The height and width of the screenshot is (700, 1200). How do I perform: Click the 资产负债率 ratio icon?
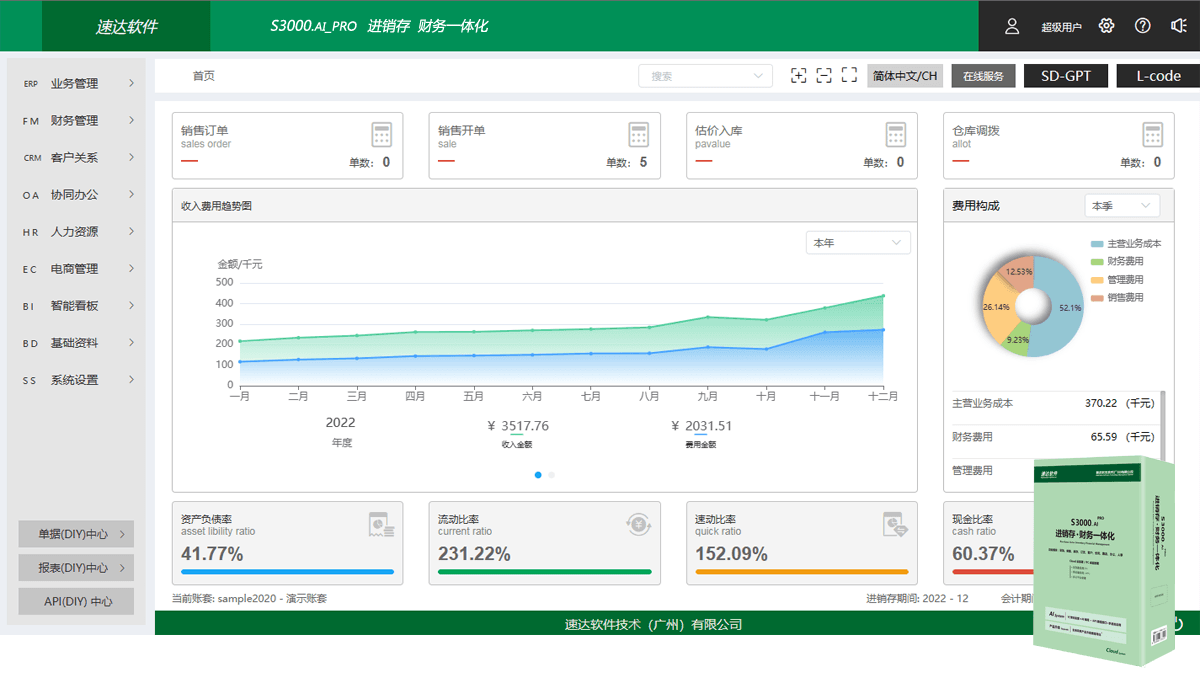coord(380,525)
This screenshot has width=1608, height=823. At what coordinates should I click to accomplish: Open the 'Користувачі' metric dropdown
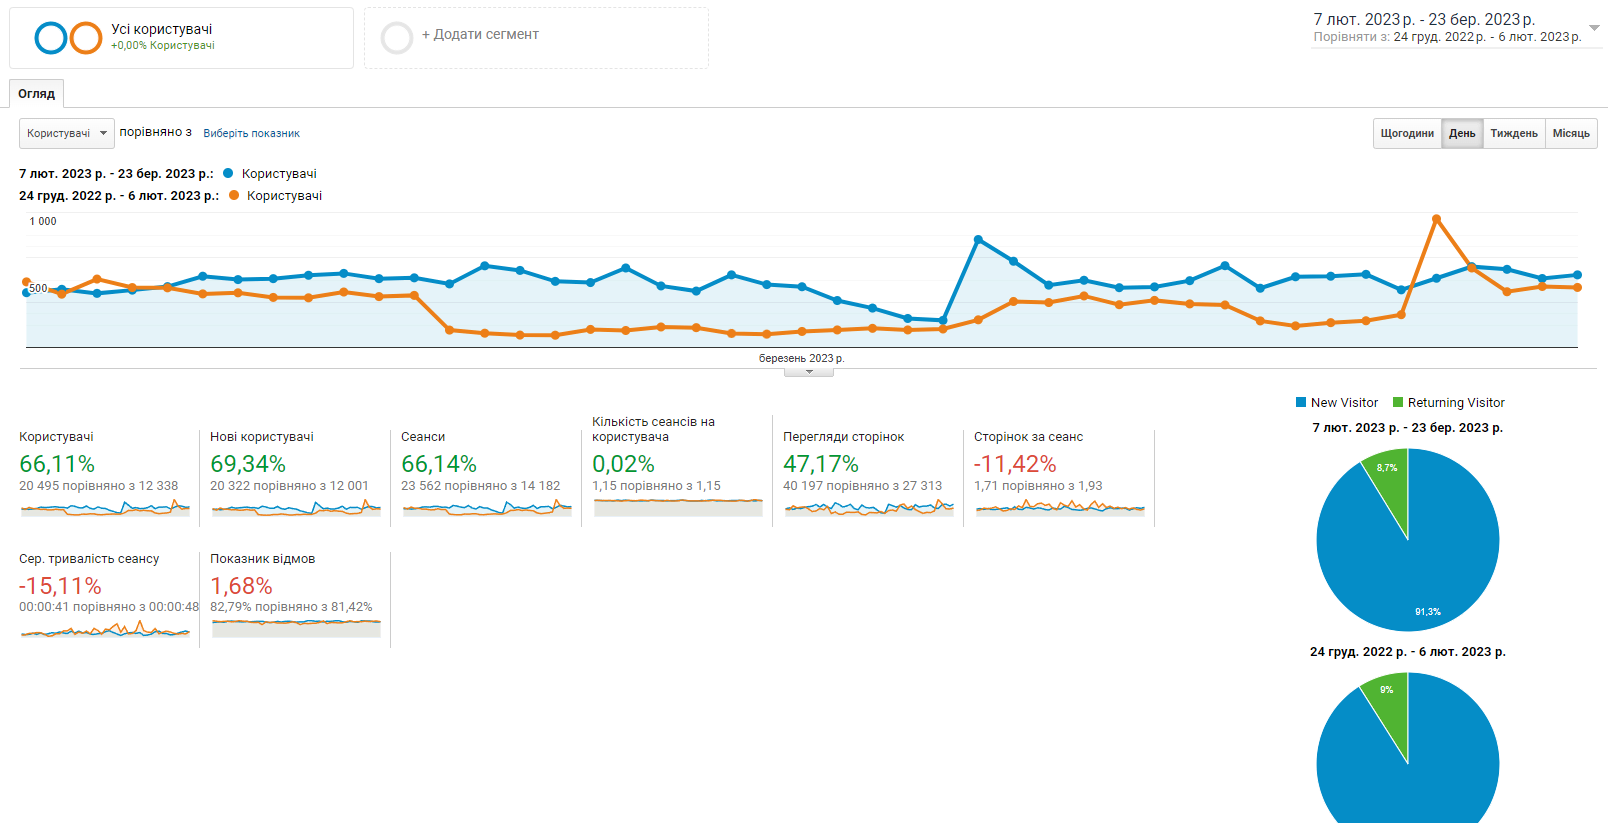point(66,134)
---
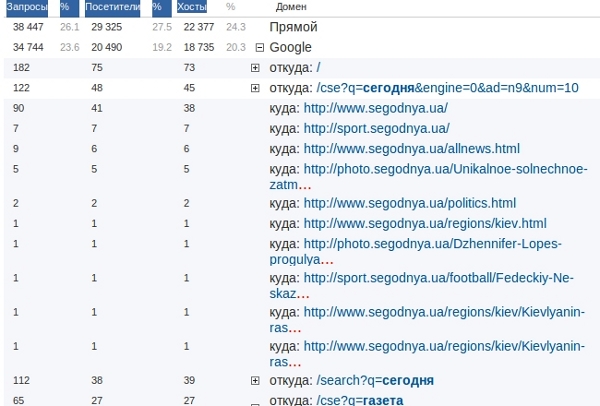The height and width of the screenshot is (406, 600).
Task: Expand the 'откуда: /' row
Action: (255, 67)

* EXERCISE INSTRUCTIONS *
Can you render the stretch of data from the line containing "The height and width of the screenshot is (700, 1200)." through the line containing "point(66,134)" as a JSON list of strings, one string per line and blank lines dropped? Leave the pictures out.

* FINAL ANSWER *
[
  "The height and width of the screenshot is (700, 1200). How do I perform: Click the 资产负债率 ratio icon?",
  "coord(380,525)",
  "This screenshot has width=1608, height=823. At what coordinates should I click to accomplish: Open the 'Користувачі' metric dropdown",
  "point(66,134)"
]